### What this task involves
All of the records below should be output exactly.

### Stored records

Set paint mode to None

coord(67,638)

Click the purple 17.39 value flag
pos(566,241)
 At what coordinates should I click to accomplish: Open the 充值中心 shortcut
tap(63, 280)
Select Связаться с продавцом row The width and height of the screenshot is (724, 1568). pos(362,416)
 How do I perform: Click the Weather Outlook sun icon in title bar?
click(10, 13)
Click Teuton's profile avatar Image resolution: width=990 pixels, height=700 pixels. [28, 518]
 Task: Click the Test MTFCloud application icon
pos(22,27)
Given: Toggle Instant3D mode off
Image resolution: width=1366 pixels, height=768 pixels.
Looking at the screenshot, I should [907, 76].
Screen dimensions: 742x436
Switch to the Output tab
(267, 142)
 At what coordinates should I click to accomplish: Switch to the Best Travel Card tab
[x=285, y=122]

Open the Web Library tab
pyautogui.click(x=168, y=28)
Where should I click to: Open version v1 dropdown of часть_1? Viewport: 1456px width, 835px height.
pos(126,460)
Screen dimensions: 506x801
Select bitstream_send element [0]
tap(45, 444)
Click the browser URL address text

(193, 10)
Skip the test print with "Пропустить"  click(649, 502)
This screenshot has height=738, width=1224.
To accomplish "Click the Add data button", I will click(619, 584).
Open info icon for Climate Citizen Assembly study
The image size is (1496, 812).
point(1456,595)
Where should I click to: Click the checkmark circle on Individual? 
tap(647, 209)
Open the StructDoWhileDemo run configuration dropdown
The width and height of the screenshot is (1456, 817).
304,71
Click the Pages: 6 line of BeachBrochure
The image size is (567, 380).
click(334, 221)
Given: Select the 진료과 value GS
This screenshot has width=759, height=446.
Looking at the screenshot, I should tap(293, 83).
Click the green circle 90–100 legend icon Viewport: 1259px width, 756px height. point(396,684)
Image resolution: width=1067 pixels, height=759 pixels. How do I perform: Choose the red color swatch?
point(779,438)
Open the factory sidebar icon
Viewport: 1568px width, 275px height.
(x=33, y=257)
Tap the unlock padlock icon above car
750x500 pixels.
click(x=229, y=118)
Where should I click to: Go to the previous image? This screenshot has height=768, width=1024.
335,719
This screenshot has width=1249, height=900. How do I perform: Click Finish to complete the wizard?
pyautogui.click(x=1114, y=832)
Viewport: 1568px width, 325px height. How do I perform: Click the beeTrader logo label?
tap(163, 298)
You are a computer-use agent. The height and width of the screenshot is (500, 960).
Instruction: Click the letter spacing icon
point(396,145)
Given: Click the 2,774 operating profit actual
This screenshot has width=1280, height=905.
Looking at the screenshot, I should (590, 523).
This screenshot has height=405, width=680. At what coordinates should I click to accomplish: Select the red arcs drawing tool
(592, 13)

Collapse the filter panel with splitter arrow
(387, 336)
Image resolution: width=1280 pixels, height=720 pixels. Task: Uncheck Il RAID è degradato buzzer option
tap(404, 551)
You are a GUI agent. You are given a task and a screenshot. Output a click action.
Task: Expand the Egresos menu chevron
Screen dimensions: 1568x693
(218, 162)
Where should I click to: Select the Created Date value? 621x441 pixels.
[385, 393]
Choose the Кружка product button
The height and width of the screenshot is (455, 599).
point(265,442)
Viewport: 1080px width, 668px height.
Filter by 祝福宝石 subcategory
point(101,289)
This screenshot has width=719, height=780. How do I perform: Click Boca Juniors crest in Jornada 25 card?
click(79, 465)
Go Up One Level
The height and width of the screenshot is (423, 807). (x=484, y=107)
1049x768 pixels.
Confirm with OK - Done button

### Solved exercise
Set paint mode to None

coord(67,638)

Click the purple 17.39 value flag
pos(566,241)
 At what coordinates should I click to accomplish: Open the 充值中心 shortcut
tap(63, 280)
Select Связаться с продавцом row The width and height of the screenshot is (724, 1568). pos(362,416)
 How do I perform: Click the Weather Outlook sun icon in title bar?
click(10, 13)
Click Teuton's profile avatar Image resolution: width=990 pixels, height=700 pixels. [28, 518]
 Task: Click the Test MTFCloud application icon
pos(22,27)
Given: Toggle Instant3D mode off
Image resolution: width=1366 pixels, height=768 pixels.
Looking at the screenshot, I should [907, 76].
Screen dimensions: 742x436
Switch to the Output tab
(267, 142)
 At what coordinates should I click to accomplish: Switch to the Best Travel Card tab
[x=285, y=122]

Open the Web Library tab
pyautogui.click(x=168, y=28)
Where should I click to: Open version v1 dropdown of часть_1? Viewport: 1456px width, 835px height.
pos(126,460)
Screen dimensions: 506x801
Select bitstream_send element [0]
tap(45, 444)
Click the browser URL address text

(193, 10)
Skip the test print with "Пропустить"  click(649, 502)
This screenshot has height=738, width=1224.
To accomplish "Click the Add data button", I will click(619, 584).
Open info icon for Climate Citizen Assembly study
The image size is (1496, 812).
point(1456,595)
Where should I click to: Click the checkmark circle on Individual? 
tap(647, 209)
Open the StructDoWhileDemo run configuration dropdown
The width and height of the screenshot is (1456, 817).
304,71
Click the Pages: 6 line of BeachBrochure
The image size is (567, 380).
click(334, 221)
Given: Select the 진료과 value GS
This screenshot has width=759, height=446.
Looking at the screenshot, I should tap(293, 83).
Click the green circle 90–100 legend icon Viewport: 1259px width, 756px height. point(396,684)
Image resolution: width=1067 pixels, height=759 pixels. How do I perform: Choose the red color swatch?
point(779,438)
Open the factory sidebar icon
Viewport: 1568px width, 275px height.
(x=33, y=257)
Tap the unlock padlock icon above car
750x500 pixels.
click(x=229, y=118)
Where should I click to: Go to the previous image? This screenshot has height=768, width=1024.
335,719
This screenshot has width=1249, height=900. How do I perform: Click Finish to complete the wizard?
pyautogui.click(x=1114, y=832)
Viewport: 1568px width, 325px height. How do I perform: Click the beeTrader logo label?
tap(163, 298)
You are a computer-use agent. The height and width of the screenshot is (500, 960).
Instruction: Click the letter spacing icon
point(396,145)
Given: Click the 2,774 operating profit actual
This screenshot has width=1280, height=905.
Looking at the screenshot, I should (590, 523).
This screenshot has height=405, width=680. At what coordinates should I click to accomplish: Select the red arcs drawing tool
(592, 13)

Collapse the filter panel with splitter arrow
(387, 336)
Image resolution: width=1280 pixels, height=720 pixels. Task: Uncheck Il RAID è degradato buzzer option
tap(404, 551)
You are a GUI agent. You are given a task and a screenshot. Output a click action.
Task: Expand the Egresos menu chevron
Screen dimensions: 1568x693
(218, 162)
Where should I click to: Select the Created Date value? 621x441 pixels.
[385, 393]
Choose the Кружка product button
The height and width of the screenshot is (455, 599).
point(265,442)
Viewport: 1080px width, 668px height.
Filter by 祝福宝石 subcategory
point(101,289)
This screenshot has width=719, height=780. How do I perform: Click Boca Juniors crest in Jornada 25 card?
click(79, 465)
Go Up One Level
The height and width of the screenshot is (423, 807). (x=484, y=107)
1049x768 pixels.
Confirm with OK - Done button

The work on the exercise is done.